MANILA, Philippines—There was zero visibility on Mount Pulag in Benguet on Thursday but the state weather bureau could not confirm if the temperature had indeed dropped to zero degree Celsius on the mountain as reported by some news outlets.

The Philippine Atmospheric, Geophysical and Astronomical Services Administration (Pagasa) does not have a monitoring station on Pulag, the country’s second highest peak, where the cold is reputed to reach 2 degrees Celsius during this time of the year.

Pagasa administrator Nathaniel Servando said he heard the reports about the zero degree temperature but he could not confirm it himself.

“What we can confirm is there is zero visibility on Mt. Pulag. Now, as to whether the temperature actually reached zero degree, we cannot say,” he said in a telephone interview.

Servando said the nearest Pagasa monitoring station was in Baguio City, which registered a low temperature of 10 degrees Celsius on Thursday morning, only slightly warmer than the 9.5 degrees recorded in the summer capital last week.

Metro Manila, on the other hand, registered 18.1 degrees at 5:55 a.m. on Thursday, the coldest morning of 2013 in the capital, Pagasa said.

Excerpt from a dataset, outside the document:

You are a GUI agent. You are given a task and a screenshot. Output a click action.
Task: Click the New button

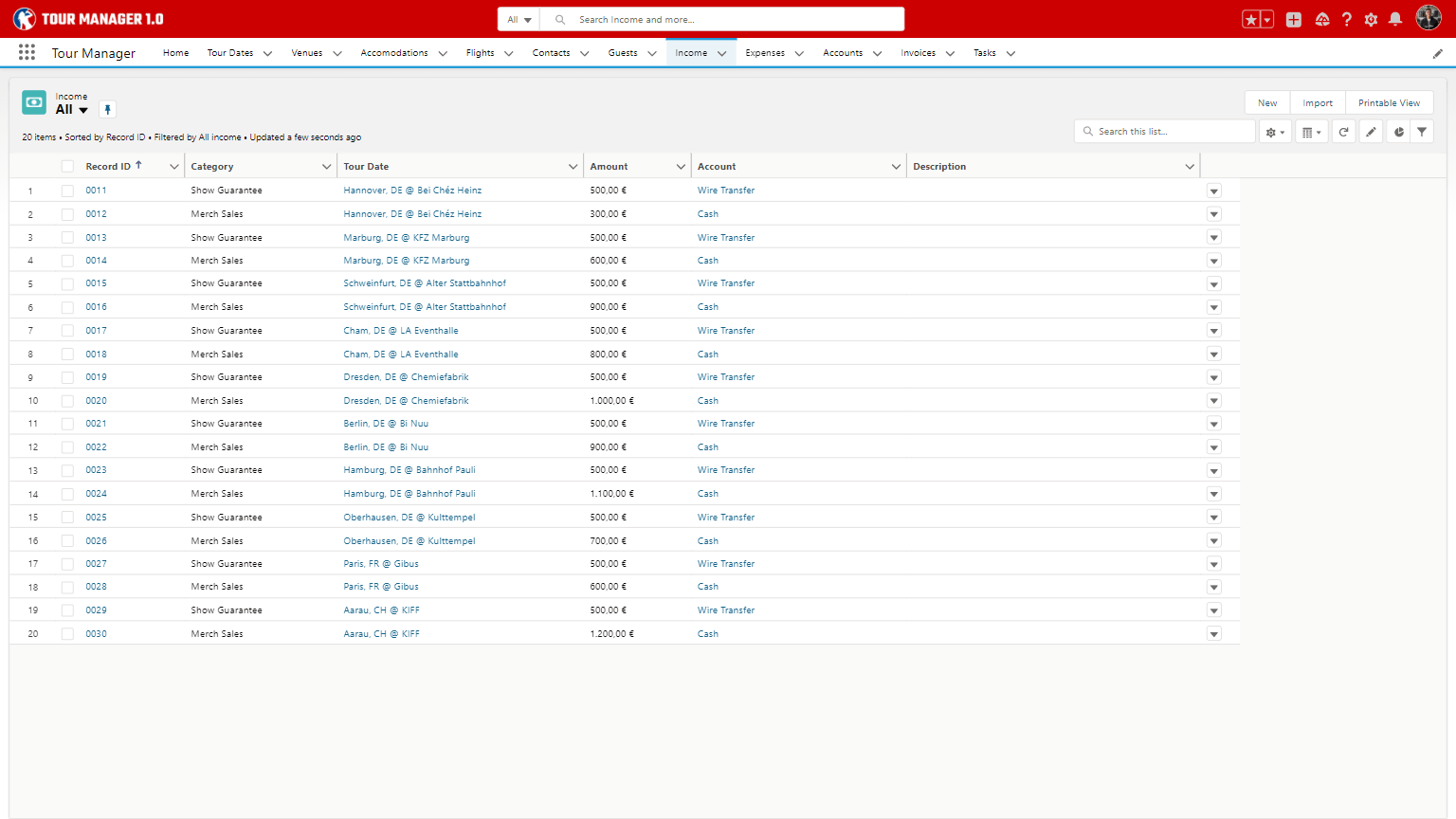(x=1266, y=102)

Pagasa forecaster Aldczar Aurelio said the cold permeating the entire Luzon was the result of the northeast monsoon, or the freezing winds blowing in from Siberia.

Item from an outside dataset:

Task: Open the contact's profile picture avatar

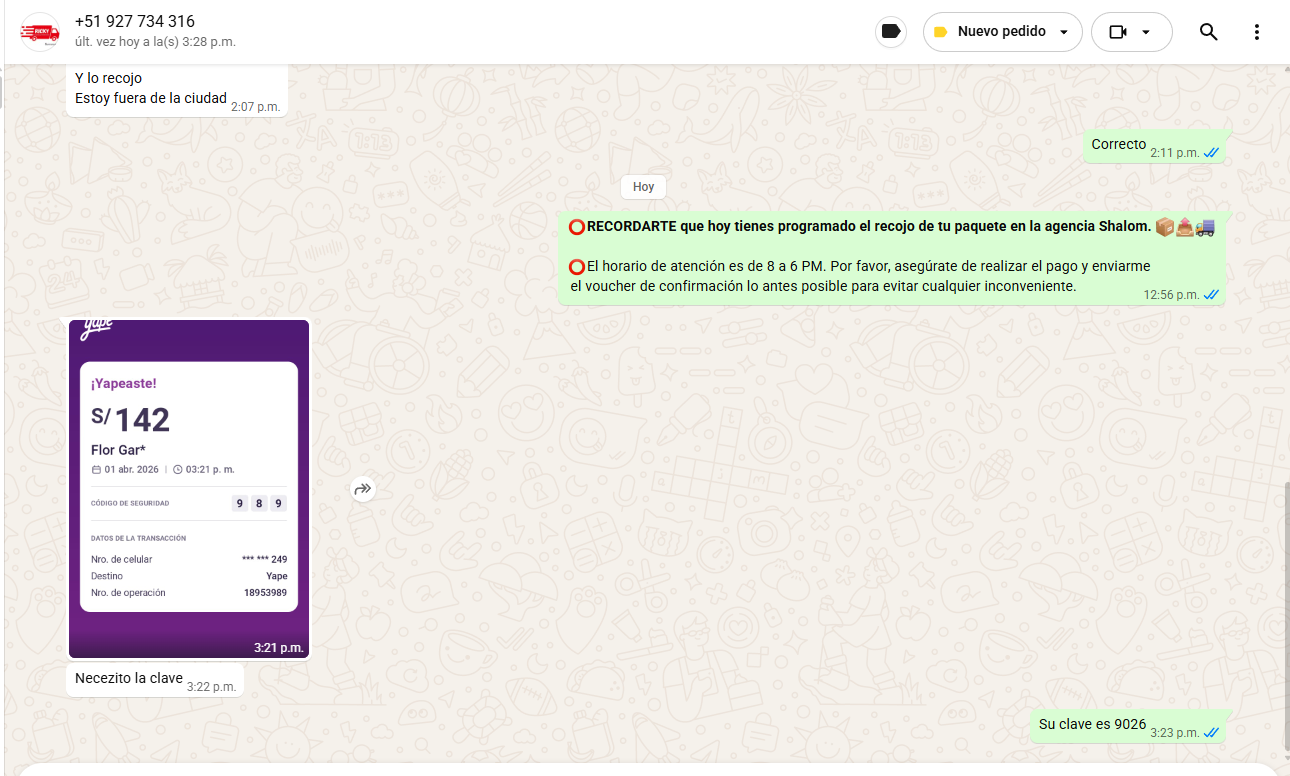Action: point(40,32)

The cold is expected to persist well until the middle of February, he said.

The Philippines typically experiences cool to cold weather from mid-October to mid-February, coinciding with the northeast monsoon, or what locals call “hanging amihan.”

Aurelio said the tail-end of a cold front remained over Eastern Visayas. The Visayas and Mindanao will also experience nippy weather, but nowhere near as cool as in most parts of Luzon, he added.

Mt. Pulag lies on the north and south spine of the Grand Cordillera Central that stretches from Pasaleng, Ilocos Norte, to the Cordillera provinces, according to Unesco.

Located within the Cordillera mountain range, Pulag is “very rugged, characterized by steep to very steep slopes at the mountainsides and generally rolling areas at the mountain peak,” Unesco said on its website.

The mountain is the highest peak on Luzon and is the second highest in the Philippines with an elevation of 2,922 meter. above sea level.